### [PROBLEM DESCRIPTION]
The answer must consist solely of the lines from the line with "Screen dimensions: 1011x433" to the final line of the data below, reproduced exactly, pictures omitted.
::: DATA SHOWN :::
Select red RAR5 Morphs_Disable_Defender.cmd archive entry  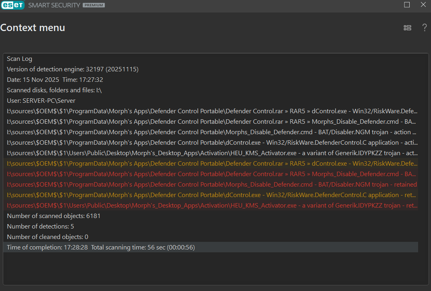coord(212,174)
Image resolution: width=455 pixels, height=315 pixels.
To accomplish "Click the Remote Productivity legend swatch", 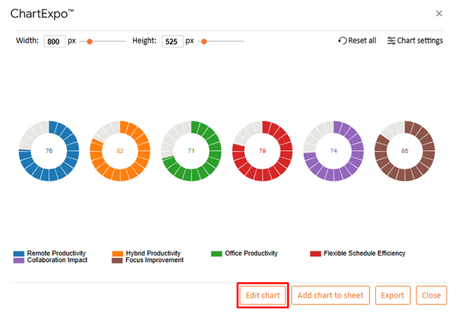I will pyautogui.click(x=19, y=254).
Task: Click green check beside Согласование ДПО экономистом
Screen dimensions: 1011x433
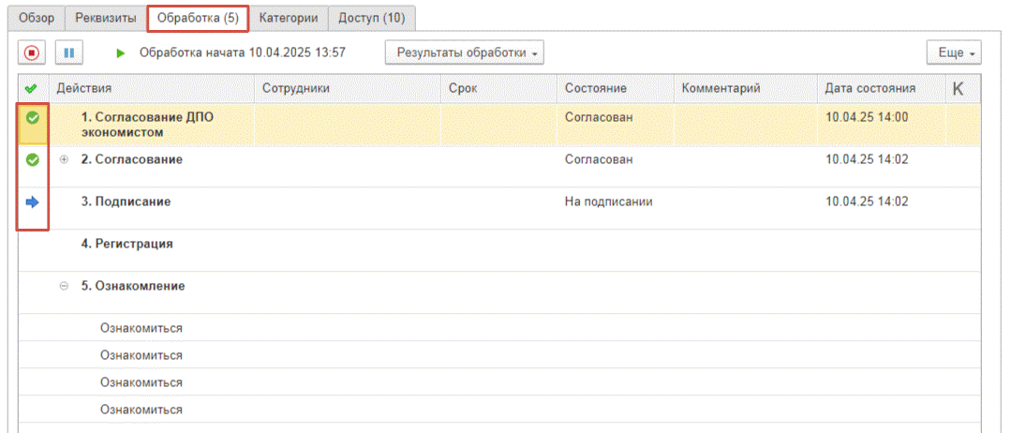Action: (x=32, y=117)
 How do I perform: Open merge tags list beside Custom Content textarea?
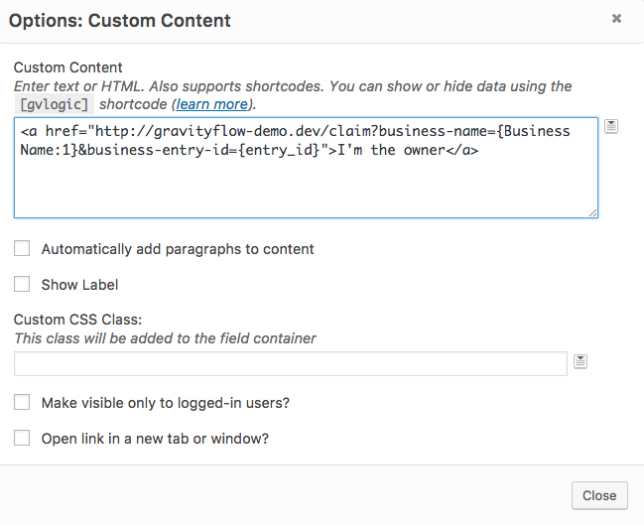(611, 126)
:::
### [PROBLEM SOLUTION]
Screen dimensions: 1011x433
Action: (x=32, y=117)
 How do I perform: Open merge tags list beside Custom Content textarea?
(611, 126)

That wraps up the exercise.